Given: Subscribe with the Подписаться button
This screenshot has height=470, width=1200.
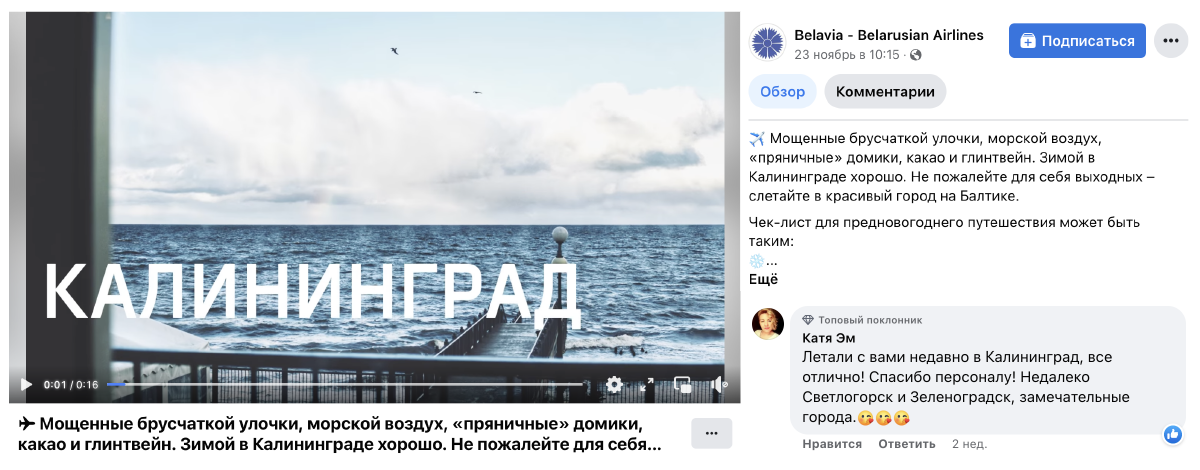Looking at the screenshot, I should point(1077,41).
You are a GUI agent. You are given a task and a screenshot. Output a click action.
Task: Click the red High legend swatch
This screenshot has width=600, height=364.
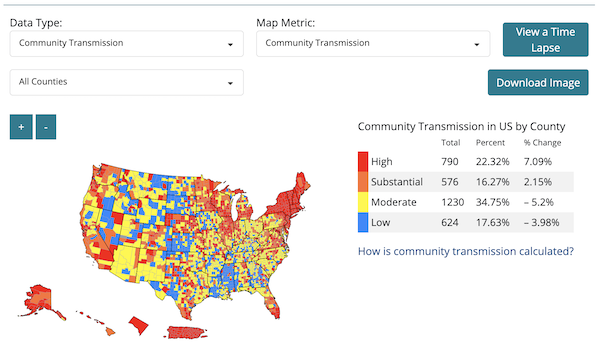tap(363, 162)
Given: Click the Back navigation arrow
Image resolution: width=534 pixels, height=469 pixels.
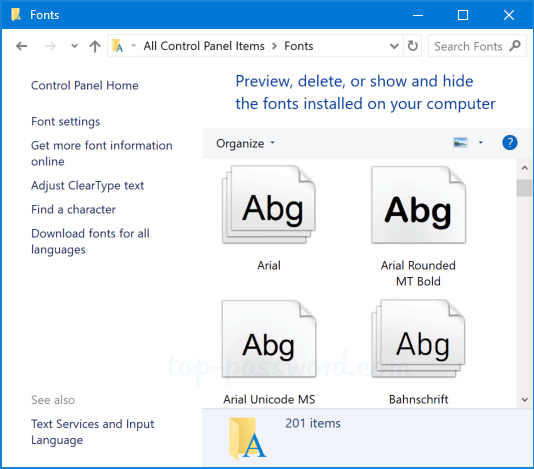Looking at the screenshot, I should tap(21, 46).
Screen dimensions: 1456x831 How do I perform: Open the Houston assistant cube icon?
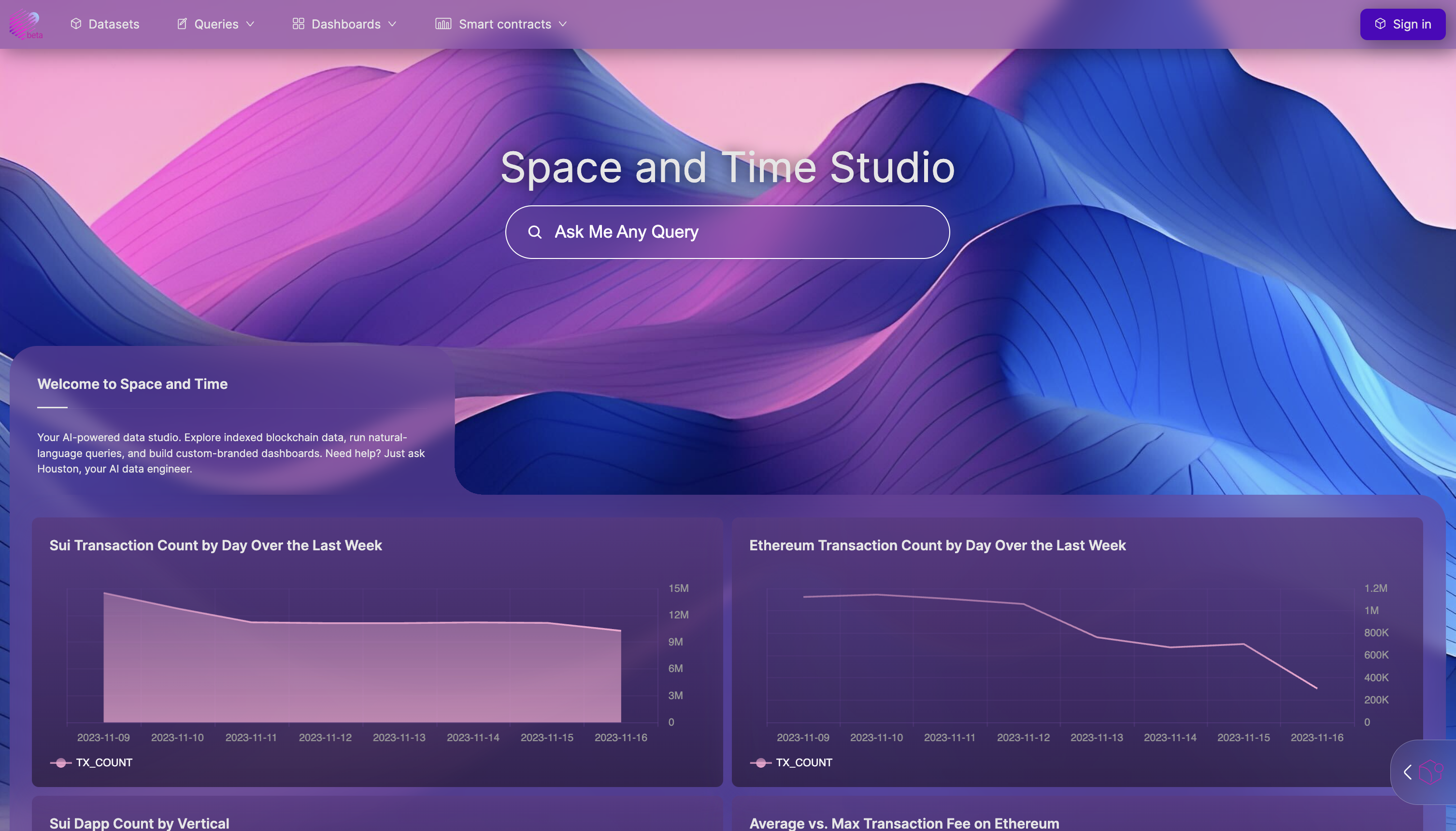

**WRITTEN TASK:** Write out the rows above again word for word, leaving out the pictures.

**FINAL RESULT:**
Given: Subscribe with the Подписаться button
This screenshot has height=470, width=1200.
Looking at the screenshot, I should point(1077,41).
You are a GUI agent. You are given a task and a screenshot. Output a click action.
Task: Click the red High legend swatch
This screenshot has width=600, height=364.
tap(363, 162)
Given: Click the Back navigation arrow
Image resolution: width=534 pixels, height=469 pixels.
Looking at the screenshot, I should tap(21, 46).
Screen dimensions: 1456x831 How do I perform: Open the Houston assistant cube icon?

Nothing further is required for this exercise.